**What you have to do:**
The answer must be one number: how many lines in the records below contain the string "computer".

=== Material for this task ===

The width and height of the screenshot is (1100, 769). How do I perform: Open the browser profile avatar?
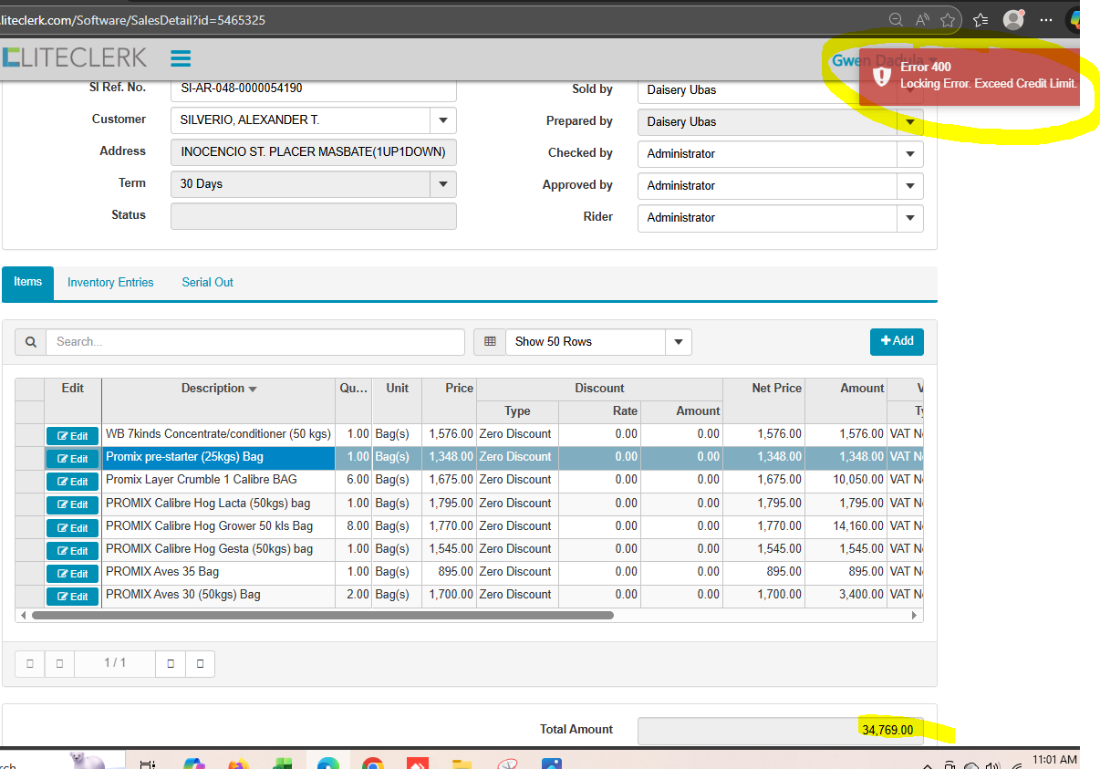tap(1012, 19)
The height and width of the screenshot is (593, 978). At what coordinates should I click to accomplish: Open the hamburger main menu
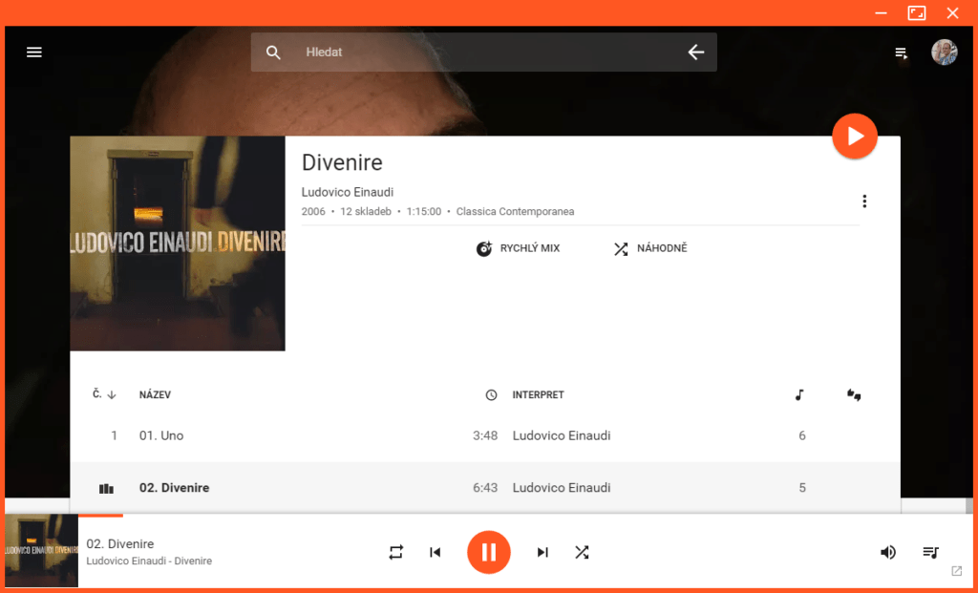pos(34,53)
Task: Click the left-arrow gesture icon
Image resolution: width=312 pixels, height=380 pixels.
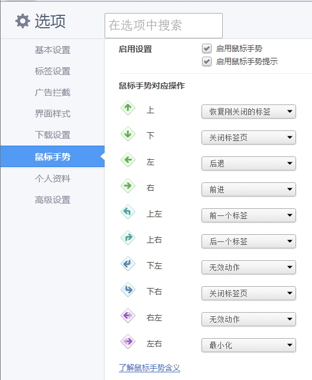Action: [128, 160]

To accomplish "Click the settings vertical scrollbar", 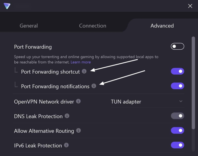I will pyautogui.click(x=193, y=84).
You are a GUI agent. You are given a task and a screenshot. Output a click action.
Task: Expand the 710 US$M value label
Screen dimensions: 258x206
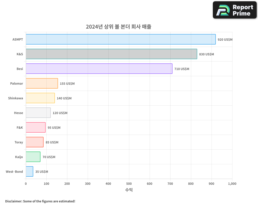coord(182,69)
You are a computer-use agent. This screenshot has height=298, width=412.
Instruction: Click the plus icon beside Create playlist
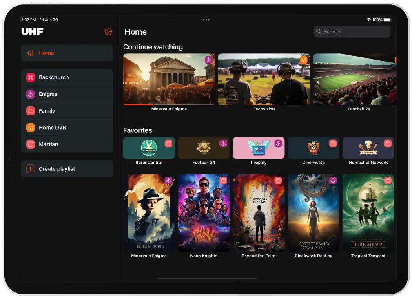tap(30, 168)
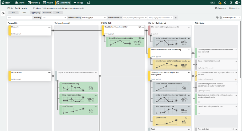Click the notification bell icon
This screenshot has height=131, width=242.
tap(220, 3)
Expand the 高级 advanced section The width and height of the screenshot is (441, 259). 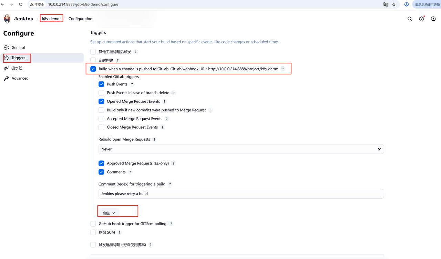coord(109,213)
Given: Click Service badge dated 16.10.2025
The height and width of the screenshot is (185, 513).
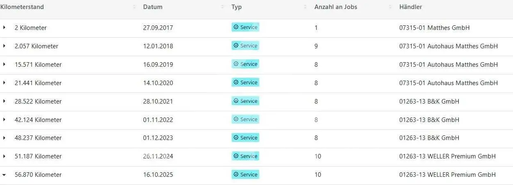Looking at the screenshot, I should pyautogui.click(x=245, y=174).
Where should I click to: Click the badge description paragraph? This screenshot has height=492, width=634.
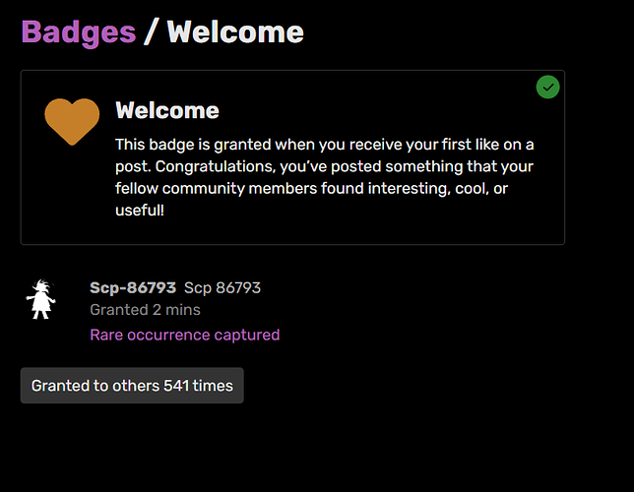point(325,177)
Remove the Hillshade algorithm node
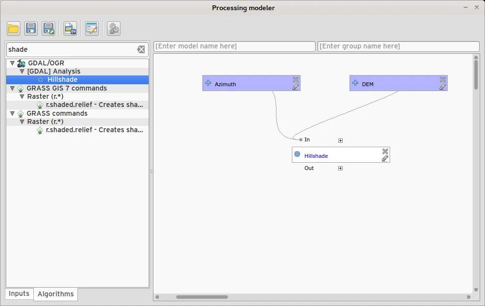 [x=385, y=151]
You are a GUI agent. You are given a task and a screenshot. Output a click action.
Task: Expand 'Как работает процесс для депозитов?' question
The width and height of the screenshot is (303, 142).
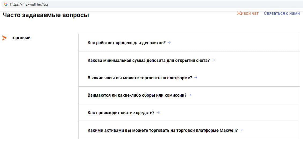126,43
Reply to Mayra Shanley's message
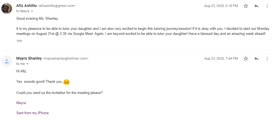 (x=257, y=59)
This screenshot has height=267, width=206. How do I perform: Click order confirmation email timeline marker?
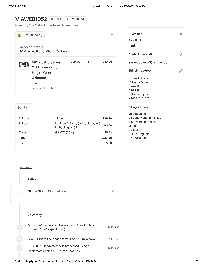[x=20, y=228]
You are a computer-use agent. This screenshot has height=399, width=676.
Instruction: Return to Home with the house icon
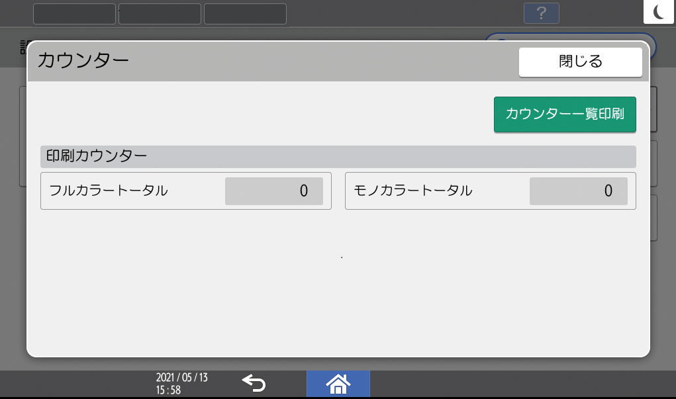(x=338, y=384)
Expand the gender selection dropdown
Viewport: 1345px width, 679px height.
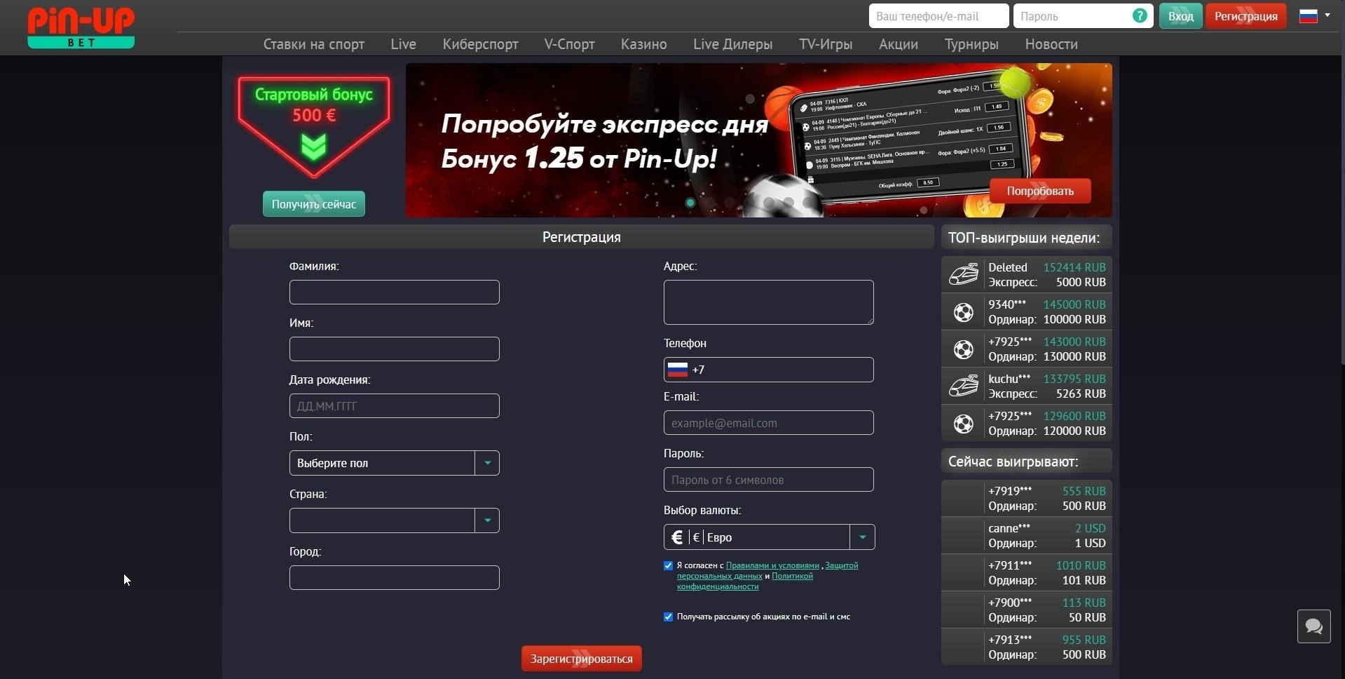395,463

===
=== Material for this task ===

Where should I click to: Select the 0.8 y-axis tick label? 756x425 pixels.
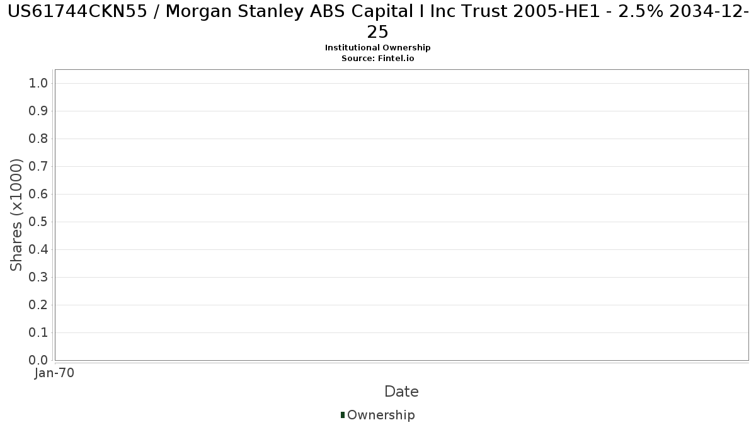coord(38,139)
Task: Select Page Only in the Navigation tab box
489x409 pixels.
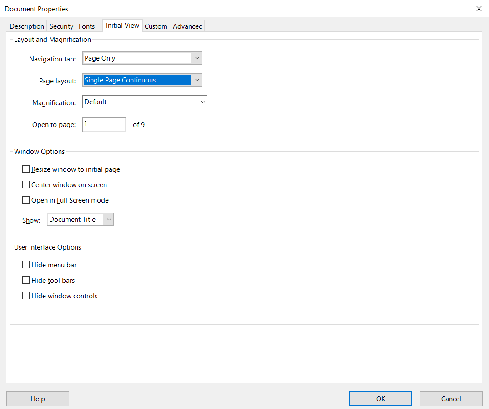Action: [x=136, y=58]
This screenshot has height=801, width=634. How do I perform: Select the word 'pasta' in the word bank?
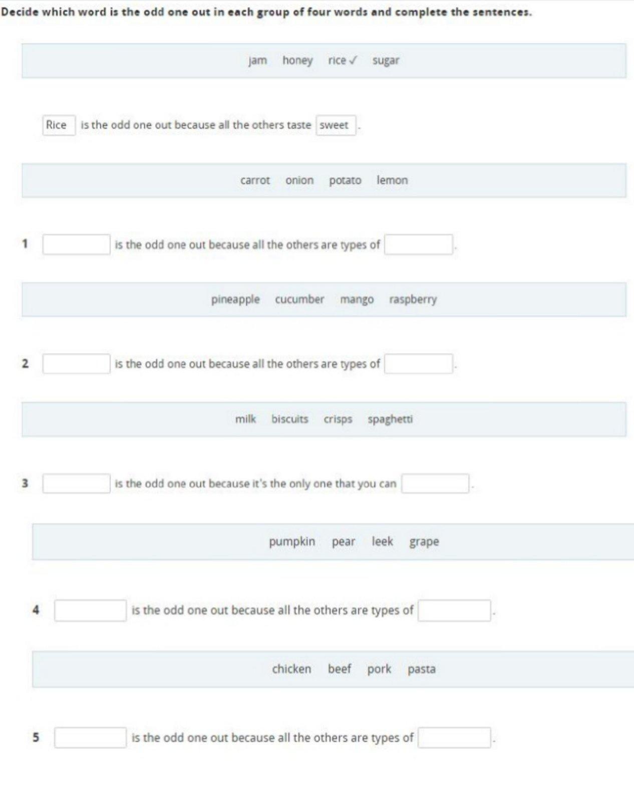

===
=== Material for this task ===

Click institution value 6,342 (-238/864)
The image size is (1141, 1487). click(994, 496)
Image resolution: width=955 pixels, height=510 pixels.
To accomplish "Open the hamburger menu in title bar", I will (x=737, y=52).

===

**Solution for this task:**
2